→ ACTION ITEM
Set down every line of the data, unchanged and complete.

Stored data:
■ ■ ■ ■

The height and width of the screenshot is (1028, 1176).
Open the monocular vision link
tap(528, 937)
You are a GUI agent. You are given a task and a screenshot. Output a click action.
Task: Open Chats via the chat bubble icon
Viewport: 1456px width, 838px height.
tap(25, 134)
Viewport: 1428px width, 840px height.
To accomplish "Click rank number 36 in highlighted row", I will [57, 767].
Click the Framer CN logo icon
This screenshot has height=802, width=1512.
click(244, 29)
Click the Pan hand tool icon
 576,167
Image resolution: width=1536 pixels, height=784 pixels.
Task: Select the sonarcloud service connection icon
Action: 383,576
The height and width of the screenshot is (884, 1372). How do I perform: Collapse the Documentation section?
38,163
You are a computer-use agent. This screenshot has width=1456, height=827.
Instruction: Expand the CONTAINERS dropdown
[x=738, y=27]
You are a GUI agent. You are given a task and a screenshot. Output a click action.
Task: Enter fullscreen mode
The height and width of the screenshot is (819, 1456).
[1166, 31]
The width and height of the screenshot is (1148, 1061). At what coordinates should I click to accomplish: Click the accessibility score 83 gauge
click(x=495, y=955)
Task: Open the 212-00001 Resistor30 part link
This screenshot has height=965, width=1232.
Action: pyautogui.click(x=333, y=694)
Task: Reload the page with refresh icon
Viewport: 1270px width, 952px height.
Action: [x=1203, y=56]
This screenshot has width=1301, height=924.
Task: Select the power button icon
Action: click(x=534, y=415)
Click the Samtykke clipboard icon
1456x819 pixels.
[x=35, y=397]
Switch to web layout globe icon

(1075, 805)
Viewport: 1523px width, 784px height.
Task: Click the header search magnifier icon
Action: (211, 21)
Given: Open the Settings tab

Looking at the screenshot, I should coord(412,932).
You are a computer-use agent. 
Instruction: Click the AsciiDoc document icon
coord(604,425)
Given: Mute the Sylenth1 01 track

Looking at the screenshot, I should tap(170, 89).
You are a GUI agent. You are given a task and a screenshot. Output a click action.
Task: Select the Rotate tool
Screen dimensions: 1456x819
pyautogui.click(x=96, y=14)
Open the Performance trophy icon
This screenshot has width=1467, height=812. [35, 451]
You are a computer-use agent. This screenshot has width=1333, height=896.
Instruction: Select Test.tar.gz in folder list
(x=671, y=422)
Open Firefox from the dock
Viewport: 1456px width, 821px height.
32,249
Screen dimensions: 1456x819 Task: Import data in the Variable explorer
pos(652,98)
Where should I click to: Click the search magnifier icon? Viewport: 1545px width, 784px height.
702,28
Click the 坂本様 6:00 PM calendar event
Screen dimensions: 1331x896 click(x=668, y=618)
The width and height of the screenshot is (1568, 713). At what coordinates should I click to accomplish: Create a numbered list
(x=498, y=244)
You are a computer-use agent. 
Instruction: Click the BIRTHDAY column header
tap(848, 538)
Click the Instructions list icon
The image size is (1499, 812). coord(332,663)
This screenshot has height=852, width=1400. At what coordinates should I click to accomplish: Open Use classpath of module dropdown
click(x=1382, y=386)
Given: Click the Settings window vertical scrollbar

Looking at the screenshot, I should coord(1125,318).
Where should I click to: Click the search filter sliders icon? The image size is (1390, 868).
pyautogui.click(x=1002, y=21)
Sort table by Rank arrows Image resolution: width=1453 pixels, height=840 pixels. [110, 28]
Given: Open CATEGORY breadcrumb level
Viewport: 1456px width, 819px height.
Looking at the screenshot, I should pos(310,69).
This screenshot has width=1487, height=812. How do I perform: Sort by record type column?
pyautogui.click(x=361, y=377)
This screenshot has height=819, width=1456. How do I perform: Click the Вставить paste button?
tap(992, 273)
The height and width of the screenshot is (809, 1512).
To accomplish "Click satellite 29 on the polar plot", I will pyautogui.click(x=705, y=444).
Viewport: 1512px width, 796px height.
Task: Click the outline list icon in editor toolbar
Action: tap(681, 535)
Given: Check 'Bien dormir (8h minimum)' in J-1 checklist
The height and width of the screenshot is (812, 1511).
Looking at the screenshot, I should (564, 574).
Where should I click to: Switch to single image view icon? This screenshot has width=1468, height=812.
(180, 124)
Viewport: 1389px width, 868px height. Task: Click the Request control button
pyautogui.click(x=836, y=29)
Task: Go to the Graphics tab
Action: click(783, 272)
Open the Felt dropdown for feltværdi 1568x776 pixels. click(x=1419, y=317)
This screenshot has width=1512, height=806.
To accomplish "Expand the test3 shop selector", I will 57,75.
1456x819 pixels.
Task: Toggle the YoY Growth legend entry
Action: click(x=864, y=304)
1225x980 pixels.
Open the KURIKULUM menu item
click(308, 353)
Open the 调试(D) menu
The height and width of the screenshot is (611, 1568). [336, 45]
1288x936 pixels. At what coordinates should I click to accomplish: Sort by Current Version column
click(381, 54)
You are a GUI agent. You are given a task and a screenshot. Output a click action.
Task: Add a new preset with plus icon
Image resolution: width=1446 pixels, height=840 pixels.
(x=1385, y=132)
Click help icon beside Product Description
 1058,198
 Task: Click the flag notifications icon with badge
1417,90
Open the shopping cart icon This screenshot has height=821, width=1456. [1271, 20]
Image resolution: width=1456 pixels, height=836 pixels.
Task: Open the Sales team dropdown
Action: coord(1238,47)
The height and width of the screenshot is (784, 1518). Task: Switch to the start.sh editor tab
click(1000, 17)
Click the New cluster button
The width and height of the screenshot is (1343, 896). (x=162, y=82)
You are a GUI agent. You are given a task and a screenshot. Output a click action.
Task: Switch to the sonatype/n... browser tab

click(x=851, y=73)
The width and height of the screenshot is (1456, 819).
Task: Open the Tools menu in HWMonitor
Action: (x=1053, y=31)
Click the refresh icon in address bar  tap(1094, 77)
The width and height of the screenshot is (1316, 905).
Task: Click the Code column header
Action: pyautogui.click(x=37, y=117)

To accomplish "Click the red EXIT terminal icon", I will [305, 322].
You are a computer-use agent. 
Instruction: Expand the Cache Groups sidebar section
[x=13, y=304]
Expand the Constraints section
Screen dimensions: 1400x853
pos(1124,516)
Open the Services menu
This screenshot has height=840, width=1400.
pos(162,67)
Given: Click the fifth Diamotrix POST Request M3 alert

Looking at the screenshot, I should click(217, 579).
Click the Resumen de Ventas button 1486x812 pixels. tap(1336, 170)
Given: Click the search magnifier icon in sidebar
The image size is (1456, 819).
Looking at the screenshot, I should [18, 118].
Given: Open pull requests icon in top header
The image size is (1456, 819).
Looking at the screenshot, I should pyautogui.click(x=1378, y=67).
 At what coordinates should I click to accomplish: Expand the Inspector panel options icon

■ ■ ■ ■

→ SOLUTION
The height and width of the screenshot is (1028, 1176).
Open the monocular vision link
tap(528, 937)
You are a GUI agent. You are given a task and a screenshot. Output a click action.
Task: Open Chats via the chat bubble icon
Viewport: 1456px width, 838px height.
tap(25, 134)
Viewport: 1428px width, 840px height.
To accomplish "Click rank number 36 in highlighted row", I will [57, 767].
Click the Framer CN logo icon
This screenshot has height=802, width=1512.
click(244, 29)
Click the Pan hand tool icon
 576,167
Image resolution: width=1536 pixels, height=784 pixels.
Task: Select the sonarcloud service connection icon
Action: 383,576
The height and width of the screenshot is (884, 1372). How do I perform: Collapse the Documentation section?
38,163
You are a computer-use agent. This screenshot has width=1456, height=827.
Instruction: Expand the CONTAINERS dropdown
[x=738, y=27]
You are a GUI agent. You are given a task and a screenshot. Output a click action.
Task: Enter fullscreen mode
The height and width of the screenshot is (819, 1456).
[1166, 31]
The width and height of the screenshot is (1148, 1061). At what coordinates should I click to accomplish: Click the accessibility score 83 gauge
click(x=495, y=955)
Task: Open the 212-00001 Resistor30 part link
This screenshot has height=965, width=1232.
Action: pyautogui.click(x=333, y=694)
Task: Reload the page with refresh icon
Viewport: 1270px width, 952px height.
Action: [x=1203, y=56]
This screenshot has width=1301, height=924.
Task: Select the power button icon
Action: click(x=534, y=415)
Click the Samtykke clipboard icon
1456x819 pixels.
[x=35, y=397]
Switch to web layout globe icon

(1075, 805)
Viewport: 1523px width, 784px height.
Task: Click the header search magnifier icon
Action: (211, 21)
Given: Open the Settings tab

Looking at the screenshot, I should coord(412,932).
You are a computer-use agent. 
Instruction: Click the AsciiDoc document icon
coord(604,425)
Given: Mute the Sylenth1 01 track

Looking at the screenshot, I should tap(170, 89).
You are a GUI agent. You are given a task and a screenshot. Output a click action.
Task: Select the Rotate tool
Screen dimensions: 1456x819
pyautogui.click(x=96, y=14)
Open the Performance trophy icon
This screenshot has width=1467, height=812. [35, 451]
You are a computer-use agent. This screenshot has width=1333, height=896.
Instruction: Select Test.tar.gz in folder list
(x=671, y=422)
Open Firefox from the dock
Viewport: 1456px width, 821px height.
32,249
Screen dimensions: 1456x819 Task: Import data in the Variable explorer
pos(652,98)
Where should I click to: Click the search magnifier icon? Viewport: 1545px width, 784px height.
702,28
Click the 坂本様 6:00 PM calendar event
Screen dimensions: 1331x896 click(x=668, y=618)
The width and height of the screenshot is (1568, 713). At what coordinates should I click to accomplish: Create a numbered list
(x=498, y=244)
You are a computer-use agent. 
Instruction: Click the BIRTHDAY column header
tap(848, 538)
Click the Instructions list icon
The image size is (1499, 812). coord(332,663)
This screenshot has height=852, width=1400. At what coordinates should I click to accomplish: Open Use classpath of module dropdown
click(x=1382, y=386)
Given: Click the Settings window vertical scrollbar

Looking at the screenshot, I should coord(1125,318).
Where should I click to: Click the search filter sliders icon? The image size is (1390, 868).
pyautogui.click(x=1002, y=21)
Sort table by Rank arrows Image resolution: width=1453 pixels, height=840 pixels. [110, 28]
Given: Open CATEGORY breadcrumb level
Viewport: 1456px width, 819px height.
Looking at the screenshot, I should pos(310,69).
This screenshot has width=1487, height=812. How do I perform: Sort by record type column?
pyautogui.click(x=361, y=377)
This screenshot has height=819, width=1456. How do I perform: Click the Вставить paste button?
tap(992, 273)
The height and width of the screenshot is (809, 1512).
To accomplish "Click satellite 29 on the polar plot", I will pyautogui.click(x=705, y=444).
Viewport: 1512px width, 796px height.
Task: Click the outline list icon in editor toolbar
Action: tap(681, 535)
Given: Check 'Bien dormir (8h minimum)' in J-1 checklist
The height and width of the screenshot is (812, 1511).
Looking at the screenshot, I should (564, 574).
Where should I click to: Switch to single image view icon? This screenshot has width=1468, height=812.
(180, 124)
Viewport: 1389px width, 868px height. Task: Click the Request control button
pyautogui.click(x=836, y=29)
Task: Go to the Graphics tab
Action: click(783, 272)
Open the Felt dropdown for feltværdi 1568x776 pixels. click(x=1419, y=317)
This screenshot has width=1512, height=806.
To accomplish "Expand the test3 shop selector", I will 57,75.
1456x819 pixels.
Task: Toggle the YoY Growth legend entry
Action: click(x=864, y=304)
1225x980 pixels.
Open the KURIKULUM menu item
click(308, 353)
Open the 调试(D) menu
The height and width of the screenshot is (611, 1568). [336, 45]
1288x936 pixels. At what coordinates should I click to accomplish: Sort by Current Version column
click(381, 54)
You are a GUI agent. You are given a task and a screenshot. Output a click action.
Task: Add a new preset with plus icon
Image resolution: width=1446 pixels, height=840 pixels.
(x=1385, y=132)
Click help icon beside Product Description
 1058,198
 Task: Click the flag notifications icon with badge
1417,90
Open the shopping cart icon This screenshot has height=821, width=1456. [1271, 20]
Image resolution: width=1456 pixels, height=836 pixels.
Task: Open the Sales team dropdown
Action: coord(1238,47)
The height and width of the screenshot is (784, 1518). Task: Switch to the start.sh editor tab
click(1000, 17)
Click the New cluster button
The width and height of the screenshot is (1343, 896). (x=162, y=82)
You are a GUI agent. You are given a task and a screenshot. Output a click action.
Task: Switch to the sonatype/n... browser tab

click(x=851, y=73)
The width and height of the screenshot is (1456, 819).
Task: Open the Tools menu in HWMonitor
Action: (x=1053, y=31)
Click the refresh icon in address bar  tap(1094, 77)
The width and height of the screenshot is (1316, 905).
Task: Click the Code column header
Action: pyautogui.click(x=37, y=117)

To accomplish "Click the red EXIT terminal icon", I will [305, 322].
You are a computer-use agent. 
Instruction: Expand the Cache Groups sidebar section
[x=13, y=304]
Expand the Constraints section
Screen dimensions: 1400x853
pos(1124,516)
Open the Services menu
This screenshot has height=840, width=1400.
pos(162,67)
Given: Click the fifth Diamotrix POST Request M3 alert

Looking at the screenshot, I should click(217, 579).
Click the Resumen de Ventas button 1486x812 pixels. tap(1336, 170)
Given: Click the search magnifier icon in sidebar
The image size is (1456, 819).
Looking at the screenshot, I should [18, 118].
Given: Open pull requests icon in top header
The image size is (1456, 819).
Looking at the screenshot, I should pyautogui.click(x=1378, y=67).
 At what coordinates should I click to accomplish: Expand the Inspector panel options icon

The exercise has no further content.